Upgrade the database
export FLASK_APP=app.py
flask db upgrade
Install Node dependencies
npm install

You may need to add the installed binaries to your system path (or install with the -g flag), as the application expects to find certain executables (such as orca).

Compile front-end
npm run gulp
Run the application
flask run
Run Celery
celery worker -A app.celery --loglevel=INFO

Finally, open a web browser and navigate to the SERVER_NAME URI.

Testing

Run unit and integration tests with pytest:

python -m pytest tests/unit
python -m pytest tests/integration

To generate a coverage report as well:

python -m pytest --cov=app --cov-report term-missing tests/unit

Linting

Lint the backend with pylint:

pylint app

Lint the frontend:

npm run lint

Python and Javascript rules are defined in pylintrc and .eslintrc, respectively.

Deployment

This app is environment-agnostic. We deployed it on Ubuntu using gunicorn and nginx, and daemonized Celery and Celery Beat. Here are a few pointers on what we did.
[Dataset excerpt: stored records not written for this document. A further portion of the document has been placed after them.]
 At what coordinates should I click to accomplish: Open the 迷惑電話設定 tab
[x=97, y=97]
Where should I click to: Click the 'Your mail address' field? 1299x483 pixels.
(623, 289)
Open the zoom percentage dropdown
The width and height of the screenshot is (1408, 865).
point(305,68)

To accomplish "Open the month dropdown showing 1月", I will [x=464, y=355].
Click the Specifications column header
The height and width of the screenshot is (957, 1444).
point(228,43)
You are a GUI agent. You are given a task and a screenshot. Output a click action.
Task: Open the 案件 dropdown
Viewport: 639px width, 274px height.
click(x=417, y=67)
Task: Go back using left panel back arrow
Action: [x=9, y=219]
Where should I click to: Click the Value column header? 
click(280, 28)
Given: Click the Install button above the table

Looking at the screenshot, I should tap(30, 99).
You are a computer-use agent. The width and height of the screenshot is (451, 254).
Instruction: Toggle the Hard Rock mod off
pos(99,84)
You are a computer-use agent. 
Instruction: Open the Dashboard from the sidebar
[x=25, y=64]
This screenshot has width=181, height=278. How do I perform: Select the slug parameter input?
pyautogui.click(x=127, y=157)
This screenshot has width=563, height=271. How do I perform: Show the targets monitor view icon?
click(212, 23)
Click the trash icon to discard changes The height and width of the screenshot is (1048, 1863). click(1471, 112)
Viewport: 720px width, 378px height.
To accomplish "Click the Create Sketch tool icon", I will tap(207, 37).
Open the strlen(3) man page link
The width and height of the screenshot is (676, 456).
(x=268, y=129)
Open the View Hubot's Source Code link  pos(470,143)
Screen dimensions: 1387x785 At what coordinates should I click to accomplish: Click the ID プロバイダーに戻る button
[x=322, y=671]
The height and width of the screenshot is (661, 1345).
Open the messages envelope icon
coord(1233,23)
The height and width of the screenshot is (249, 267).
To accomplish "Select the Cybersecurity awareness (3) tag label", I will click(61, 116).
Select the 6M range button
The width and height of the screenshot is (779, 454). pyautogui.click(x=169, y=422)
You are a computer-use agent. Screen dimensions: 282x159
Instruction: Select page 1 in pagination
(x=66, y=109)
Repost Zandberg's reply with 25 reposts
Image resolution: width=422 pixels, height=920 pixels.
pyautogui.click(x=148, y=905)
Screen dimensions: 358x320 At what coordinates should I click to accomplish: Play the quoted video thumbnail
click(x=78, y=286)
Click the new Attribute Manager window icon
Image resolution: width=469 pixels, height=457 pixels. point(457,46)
A sample init script for gunicorn:

[Unit]
Description=Gunicorn instance to serve app
After=network.target

[Service]
User=app_user
Group=www-data
WorkingDirectory=/path/to/app
Environment="PATH=/path/to/app/venv/bin"
ExecStart=/path/to/app/venv/bin/gunicorn --workers 5 --bind unix:email-benchmarks.sock -m 007 app:app

[Install]
WantedBy=multi-user.target

A sample init script for nginx:

server {
    listen 80;
    server_name SERVER_NAME;

    location / {
        include proxy_params;
        proxy_pass http://unix:/path/to/app/email-benchmarks.sock;
    }
}

Sample init scripts for Celery can be found in the Celery repo.

Setting up Orca (required for exporting visualizations from Plotly) can be tricky on headless machines. We got it to work by installing the standalone binaries and additional dependencies (such as google-chrome-stable) as per the readme, then using Xvfb with the -a flag, i.e. xvfb-run -a .... Additionally, restarting a daemonized Celery will create a new xvfb instance rather than re-using the one that is already running. We added the following function to our Celery init script, which kills running xvfb processes:

kill_xvfb () {
    local xvfb_pids=`ps aux | grep tmp/xvfb-run | grep -v grep | awk '{print $2}'`
    if [ "$xvfb_pids" != "" ]; then
        echo "Killing the following xvfb processes: $xvfb_pids"
        sudo kill $xvfb_pids
    else
        echo "No xvfb processes to kill"
    fi
}    

Authors

Acknowledgements

This project is generously supported by the Knight Foundation.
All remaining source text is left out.